• **WHAT THIS TASK INVOLVES**
Everything from the line with "You are a GUI" to the final line of the entries is to be set down exactly, except the pictures.

• **DATA**
* * * * *

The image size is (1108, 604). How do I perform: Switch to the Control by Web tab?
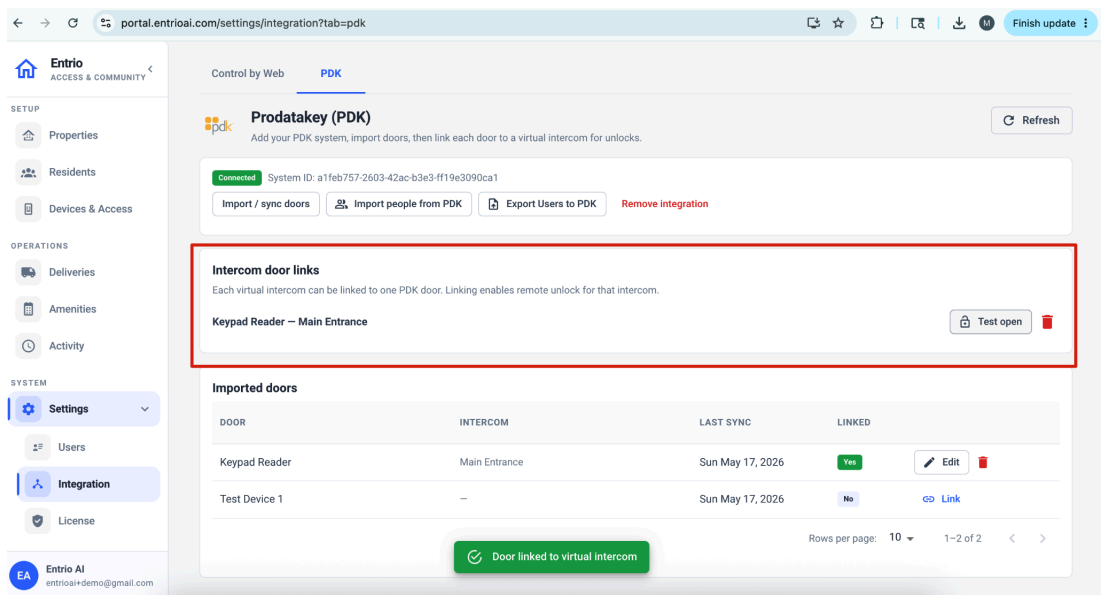pos(247,73)
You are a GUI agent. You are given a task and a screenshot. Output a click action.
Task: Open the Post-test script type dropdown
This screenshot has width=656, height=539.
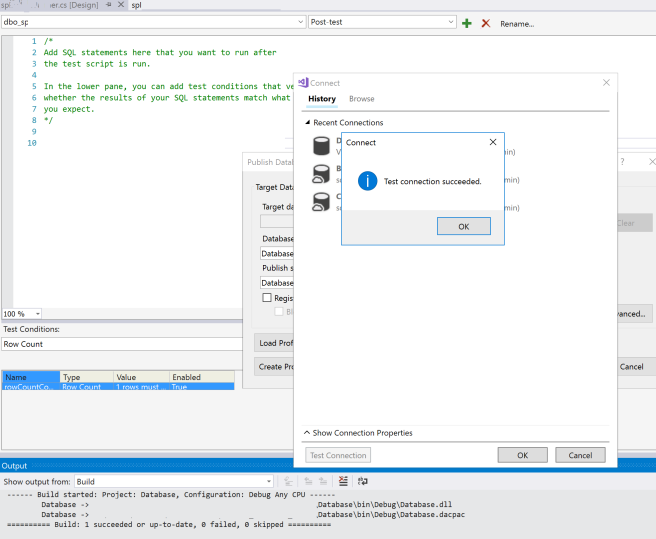coord(451,22)
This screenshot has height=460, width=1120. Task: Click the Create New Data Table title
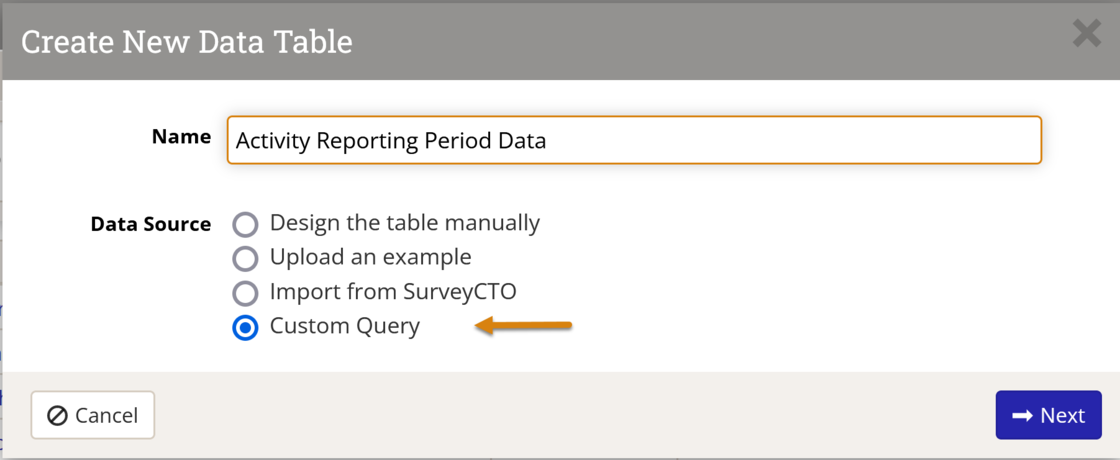187,42
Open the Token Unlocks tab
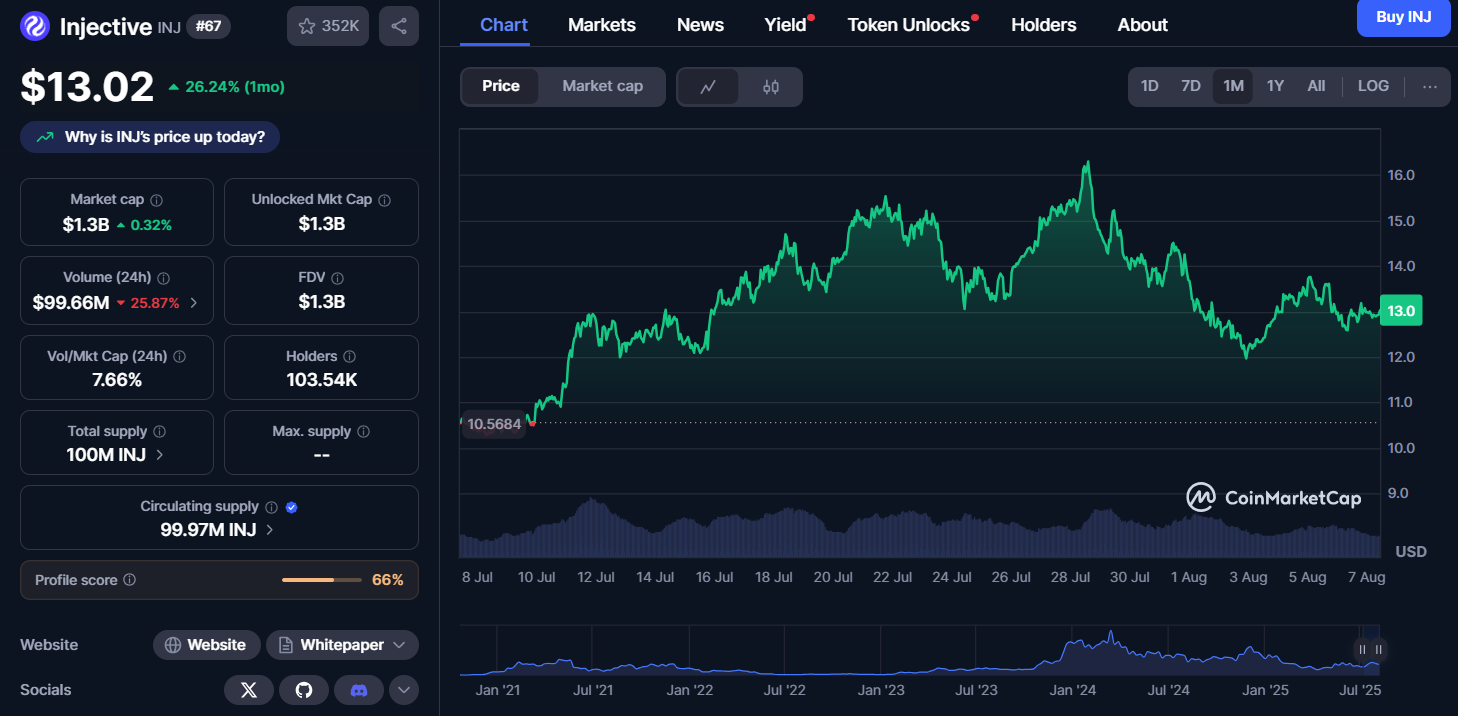The image size is (1458, 716). tap(908, 25)
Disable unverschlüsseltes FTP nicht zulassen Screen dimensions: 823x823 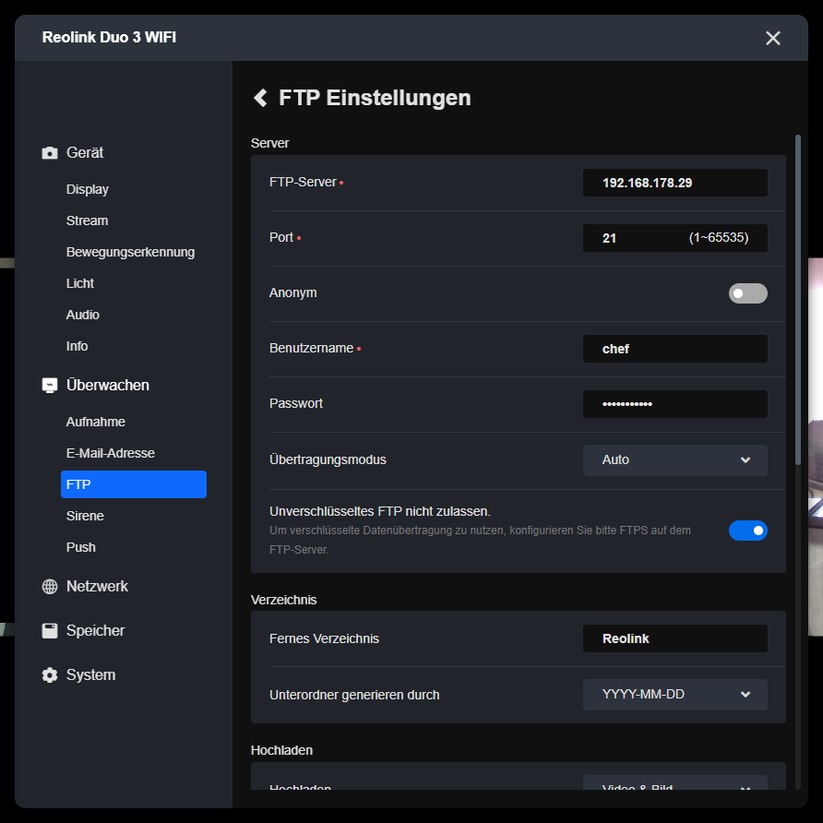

* * * * *

• **EXERCISE ANSWER**
You are a GUI agent. You are given a task and a screenshot. Output a click action.
Task: Open the Post-test script type dropdown
This screenshot has width=656, height=539.
coord(451,22)
This screenshot has height=460, width=1120. Task: Click the Create New Data Table title
187,42
Open the Token Unlocks tab
The image size is (1458, 716). tap(908, 25)
Disable unverschlüsseltes FTP nicht zulassen Screen dimensions: 823x823 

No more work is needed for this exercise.